--- Information ---

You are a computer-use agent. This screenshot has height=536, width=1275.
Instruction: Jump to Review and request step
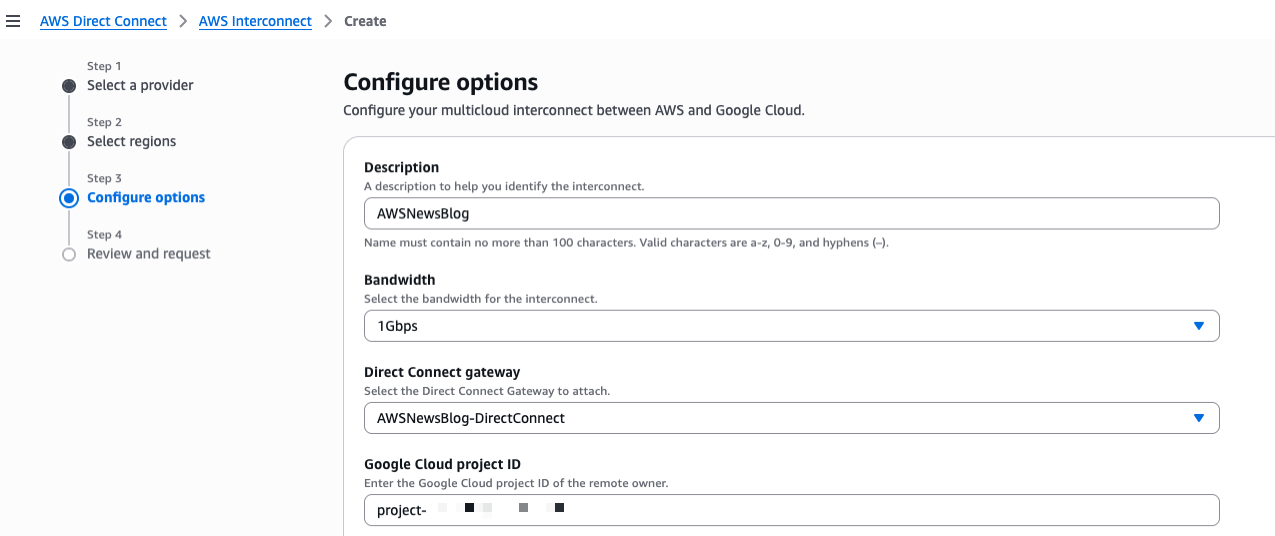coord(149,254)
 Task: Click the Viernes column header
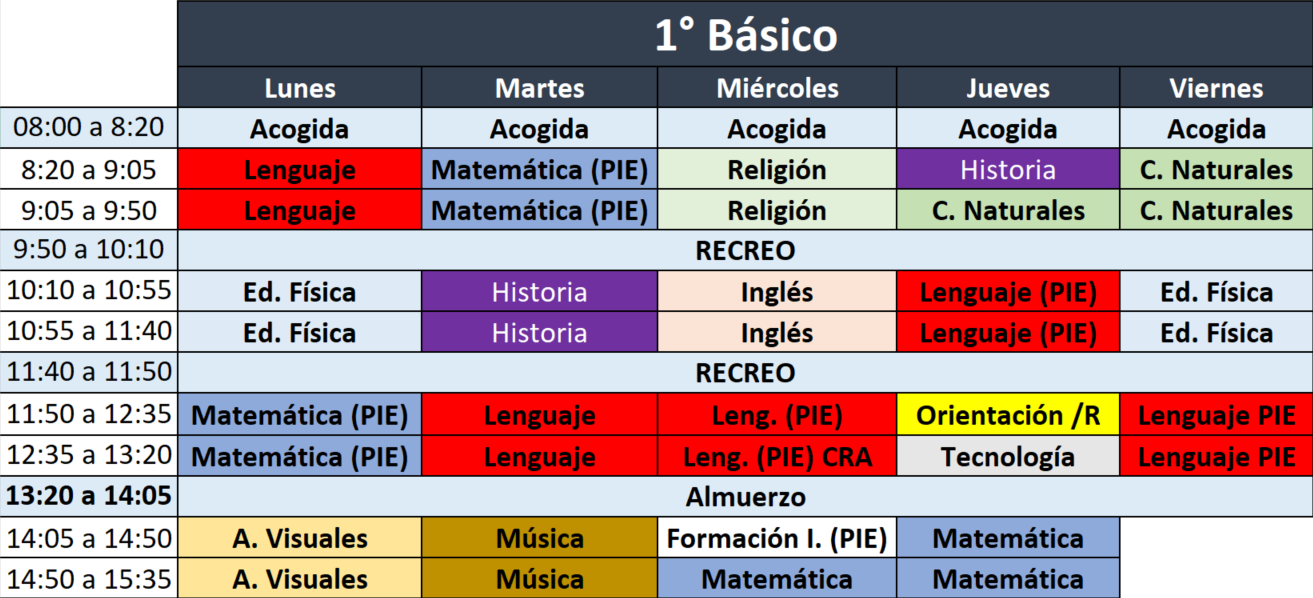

---
--- Information ---

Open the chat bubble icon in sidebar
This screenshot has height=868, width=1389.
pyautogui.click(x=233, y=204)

---

* [Task directions]:
What belongs in the answer is each line above from the line with "Instruction: Jump to Review and request step" to the line with "Task: Click the Viernes column header", inclusive, reproduced exactly and free of pictures.

* [Answer box]:
Instruction: Jump to Review and request step
coord(149,254)
 Task: Click the Viernes column header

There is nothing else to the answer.